# Great original Postwar Schwinn



## Joe Buffardi (Sep 22, 2014)

Here is a beauty I would like to share with you all that I  picked up on Friday. I was on my way home from work and hit some bad traffic. I got off the freeway and went down an unknown street and found a little shop that had all kinds of oddities and bikes and this Schwinn was all alone in the corner. I could see it peeking out at me and taunting me to take it home with my other bikes. I was sold on it. All original finish untouched paint. The front wheel is incorrect but I have a spare in my shed of parts. 

By the serial number and parts this a 1948 Schwinn DX model. Check out the bike dealer waterslide on the down tube.

Enjoy!!!


----------



## GTs58 (Sep 22, 2014)

Wow, that is sweet! Are you absolutely sure it's a 52? I'd guess it being a 40's with that serial on the bottom bracket.


----------



## Joe Buffardi (Sep 22, 2014)

*Serial number*

I tried to decode it on a Schwinn website and it came up with 1952. If you have a better way of decoding I'm all ears. It looks like 1948-52 to me. They used the skiptooth sweetheart up to 1954. The head badge is throwing me off, it looks earlier.

Serial# is C40234


----------



## spoker (Sep 22, 2014)

kool bike i really like how the blue color really comes alive


----------



## GTs58 (Sep 22, 2014)

Joe Buffardi said:


> I tried to decode it on a Schwinn website and it came up with 1952. If you have a better way of decoding I'm all ears. It looks like 1948-52 to me. They used the skiptooth sweetheart up to 1954. The head badge is throwing me off, it looks earlier.
> 
> Serial# is C40234





I'm thinking it could be a 47, so maybe the experts will chime in. The serial number look up on schwinncruisers.com is worthless for the older bikes. It may work okay for the 60's and later but I have my doubts.


----------



## Joe Buffardi (Sep 22, 2014)

*Thank you*

Thank you for the heads up on the decoder. I had a feeling it was earlier. I noticed that it didn't have any truss rods. I am not a Schwinn expert at all. I have had a few but all pre-war. This is the newest Schwinn I have. I am still shocked on the condition of the paint. It shines like brand new Nitro cellulose laquer.


----------



## GTs58 (Sep 22, 2014)

Here is the 48 catalog... http://schwinncruisers.com/catalogs/1948.html#d-97x

After you get that all cleaned up I'll send you a pre printed FedX label for the shipping box.


----------



## Joe Buffardi (Sep 22, 2014)

*1948 Schwinn*

Thank you for the great catalog link.


----------



## rollfaster (Sep 22, 2014)

*Congrads..*

On a sweet little dx. That thing is really clean. Not much to do, degrease bearings put on the correct front wheel and a set of matching tires.


----------



## larock65 (Sep 22, 2014)

*Nice bike!*

Nice pick up Joe! 
When you need it to let me know!


----------



## Joe Buffardi (Sep 22, 2014)

*Thank you*

Thank you for all the offers. I am actually building a collection.


----------



## Ozark Flyer (Sep 23, 2014)

57 spitfire said:


> On a sweet little dx. That thing is really clean. Not much to do, degrease bearings put on the correct front wheel and a set of matching tires.

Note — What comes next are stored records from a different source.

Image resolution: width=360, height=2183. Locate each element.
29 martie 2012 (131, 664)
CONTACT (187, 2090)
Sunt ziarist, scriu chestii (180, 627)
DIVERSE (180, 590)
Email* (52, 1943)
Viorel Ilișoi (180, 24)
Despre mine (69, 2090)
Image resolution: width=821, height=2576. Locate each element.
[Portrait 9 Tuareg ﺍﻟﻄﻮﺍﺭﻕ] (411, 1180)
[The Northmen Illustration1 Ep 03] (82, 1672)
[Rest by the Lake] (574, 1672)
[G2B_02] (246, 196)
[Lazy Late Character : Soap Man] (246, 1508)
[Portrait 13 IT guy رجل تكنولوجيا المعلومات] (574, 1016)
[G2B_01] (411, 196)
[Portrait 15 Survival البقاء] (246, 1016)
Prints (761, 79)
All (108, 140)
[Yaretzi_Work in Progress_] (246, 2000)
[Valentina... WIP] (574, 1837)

Agreed, very nice DX.  But please, do something wit the tires.  A nice set of US Royal chain tread white walls  would do it well.


----------



## Joe Buffardi (Sep 23, 2014)

*DX*

Well of course I will change out the front rim and tires. I have some blackwall Uniroyal tires. Whitewalls are nice for a more loaded option bike. This is a bare bones standard issue DX Blackwalls would look right at home.


----------



## rollfaster (Sep 24, 2014)

*Dx*



Ozark Flyer said:


> Agreed, very nice DX.  But please, do something wit the tires.  A nice set of US Royal chain tread white walls  would do it well.




This 46 has a set of johns us royal chain whitewalls. You could really go either way but in most cases you see these in black. All about preference.


----------